Мне страстно захотелось встретиться с этим человеком, посмотреть ему в глаза и пугануть его с высоких партийных позиций, а может быть даже и с точки зрения социалистических законов о клеветнических действиях, порочащих честь и звание советского человека. Ведь он-то прекрасно понимал, что все эти разговоры — сплошные гнусные измышления. Мой джинсовый образ никак не подходил для подобной встречи, поэтому мне пришлось приодеться в солидный «штатский» костюм из моего недавнего гардероба, белую рувашку с галстухом, в «шузню с разговорами» и зачесать длинные волосы назад, чтобы были видны уши. В таком виде я направился в Консерваторию, исполненный намерения отстоять своих музыкантов. Вся моя нелюбовь к партийным приспособленцам сконцентрировалась на одном человеке. Но оказалось, что найти его не так то просто. Я пошел на кафедру духовых инструментов и встретился с педагогом моих ребят Алексеем Чумовым, который слышал об этой истории, но относся ко всему скептически. С его помощью мы начали разыскивать товарища парткомовца, ходя по разным кабинетам и классам. Но его нигде не было, хотя он недавно появлялся то там, то тут. Наконец, Чумов заметил его, стоящим в конце коридора. Мы ринулись к нему, но он скрылся за колонной и больше уже не показывался. Я попросил на словах передать ему все мои соображения по поводу сложившейся ситуации и предупредить об ответственности. Не знаю, что там дальше происходило, но больше наших духовиков не пугали и они продолжали ходить на репетиции, надеясь на светлое будущее.
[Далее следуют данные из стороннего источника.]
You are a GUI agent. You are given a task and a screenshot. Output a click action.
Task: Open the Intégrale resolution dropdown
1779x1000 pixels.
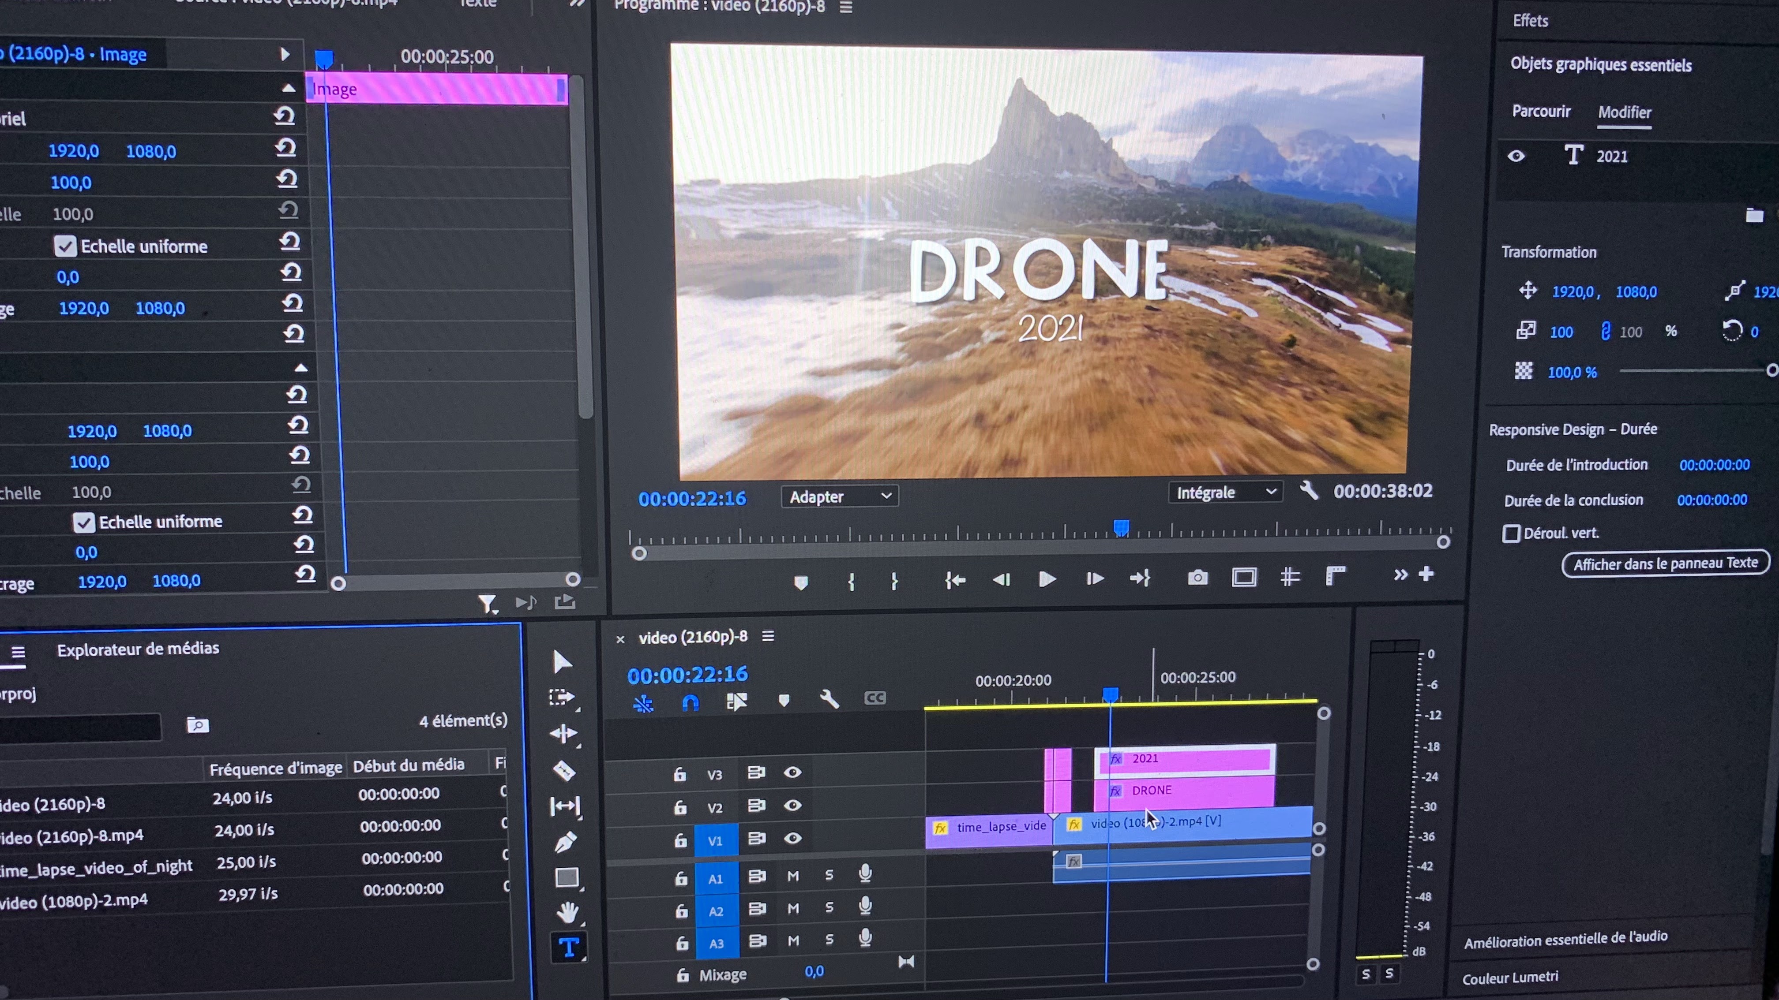click(1224, 492)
Поскольку в Москве нам окончательно перекрыли кислород, я не стал нарывться на неприятности, надеясь на какое-нибудь чудо. Приходилось отказываться от подпольных выступлений, чтобы не нарваться на крупную провокацию. Единственно, где можно было выступать — это на выезде, особенно в других республиках, тем более — в Прибалтике. Так как в советские времена информация распространялась совершенно независимо, и обо всем неофициальном, несмотря на запреты, знали повсюду, то слухи о нас дошли и до Таллина. А в этом городе меня хорошо знали еще с начала 60-х годов, благодаря моим выступлениям почти на всех джазовых фестивалях, проходивших там. И вот мне позвонил из Таллина некто Олави Пихламяги и предложил приехать с «Арсеналом», чтобы дать концерт в ТПИ (Таллинском Политехническом институте). Организаторы оплачивали дорогу, проживание и даже гонорар всем участникам. После того, как в 1968 году партийные власти все-таки прикрыли ставшие международными таллинские фестивали джаза, вся активность такого рода перешла и там в подполье. И наш концерт носил именно такой характер. Никакой официальной информации о нем в городе не было. Тем не менее, власти в Эстонии явно закрывали глаза на подобные мероприятия, в пику Москве.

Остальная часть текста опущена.